### GIVEN PROBLEM A:
In the records, switch "Remote control" to "Remote access" in everything from the line containing "1024x709 pixels. Task: Click" down through the end of the records. Give those lines again with nothing else changed.

### PROVIDED TEXT:
We recently upgraded our network to 10 Gbit and were really hoping to see monumental speed increases in our ceph cluster.
One of our benchmarks was pgbench
and to say we were sad
would be an understatement…
I created a database and ran tests like so…
createdb -U postgres bench
pgbench -U postgres -i -d bench
pgbench -U postgres -d bench -c 70 2> /dev/null
And here's a typical run. Latency varied a lot but never less than 300ms.
latency average = 951.736 ms
tps = 73.549842 (including connections establishing)
Yeah, so a four node ceph cluster with 12 OSD was getting 73 TPS with a second of latency. Did somebody swap out my drives with a floppy disk?!?
This was so horrifically bad it put in jeaporady an entire 5 year forecast of our tech stack…
Now I don't claim to be a ceph or postgres expert but here's what I tried.
# fsync = off
latency average = 50.641 ms
tps = 1382.270643 (including connections establishing)
So that's groovy and all but it's totally unsafe and not appropriate for production. The good news was that this proved that the ceph cluster itself wasn't utterly broken.
So then I noticed the next line in postgresql.conf
# synchronous_commit = on # synchronization level;
So I tried turning that off and…
latency average = 48.036 ms
tps = 1457.230219 (including connections establishing)
wut! wut!
Basically equivalent speeds to fsync = off
.
pretty strange when there is no replication…
I also tried with synchronous_commit = local
and got
latency average = 225.714 ms
tps = 310.127180 (including connections establishing)
Which is great compared to the original results but still dismal.
For our use case maybe losing a couple of transactions is worth 10x speed improvement.
The really strange bit is that we aren't running replication on our test
machine so synchronous_commit
shouldn't affect anything as per my
understanding…
But as I said, I'm not a postgresql expert. But all this really
begs the question, wtf is ceph doing that causes fsync
s to be
so slow? Too bad I'm not a ceph expert either…
Here's a good page explaining syncronous_commit
, https://www.tutorialdba.com/2018/04/how-to-improve-performance-of.html
tl;dr - change synchronous_commit = off

### GIVEN PROBLEM B:
Decide whether each statement agrees with the ceph benchmarking post: (i) with fsync turned off, the benchmark reached more than 1,300 tps; (ii) the test machine was running replication; (iii) with synchronous_commit = local, the average latency was under 200 ms.

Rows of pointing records
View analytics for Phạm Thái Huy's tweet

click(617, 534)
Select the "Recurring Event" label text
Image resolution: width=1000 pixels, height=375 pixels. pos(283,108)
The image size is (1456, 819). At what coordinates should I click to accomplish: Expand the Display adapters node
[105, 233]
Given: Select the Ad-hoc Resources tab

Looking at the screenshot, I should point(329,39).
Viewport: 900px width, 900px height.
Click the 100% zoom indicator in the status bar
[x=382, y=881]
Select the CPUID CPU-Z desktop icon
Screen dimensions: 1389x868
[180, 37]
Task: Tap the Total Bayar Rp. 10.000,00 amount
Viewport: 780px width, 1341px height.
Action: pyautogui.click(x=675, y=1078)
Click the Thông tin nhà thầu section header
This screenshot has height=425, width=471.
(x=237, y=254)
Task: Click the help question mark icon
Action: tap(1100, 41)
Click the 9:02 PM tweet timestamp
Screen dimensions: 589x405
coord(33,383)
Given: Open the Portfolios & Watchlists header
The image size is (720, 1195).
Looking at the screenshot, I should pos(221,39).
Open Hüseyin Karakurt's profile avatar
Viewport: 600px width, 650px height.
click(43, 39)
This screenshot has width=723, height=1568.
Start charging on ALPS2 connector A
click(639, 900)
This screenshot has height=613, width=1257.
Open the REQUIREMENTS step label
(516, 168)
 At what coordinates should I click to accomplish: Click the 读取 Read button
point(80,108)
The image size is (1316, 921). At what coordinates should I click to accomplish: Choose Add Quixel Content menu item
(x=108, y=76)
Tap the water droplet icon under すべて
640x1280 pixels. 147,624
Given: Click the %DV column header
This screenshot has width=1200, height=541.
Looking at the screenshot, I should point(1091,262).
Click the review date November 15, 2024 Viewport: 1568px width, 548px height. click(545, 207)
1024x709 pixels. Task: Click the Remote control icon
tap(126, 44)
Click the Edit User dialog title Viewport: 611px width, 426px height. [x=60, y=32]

### RIGHT ANSWER A:
1024x709 pixels. Task: Click the Remote access icon
tap(126, 44)
Click the Edit User dialog title Viewport: 611px width, 426px height. [x=60, y=32]

### RIGHT ANSWER B:
(i) Yes: "tps = 1382.270643 (including connections establishing)"
(ii) No: "we aren't running replication on our test machine"
(iii) No: "latency average = 225.714 ms"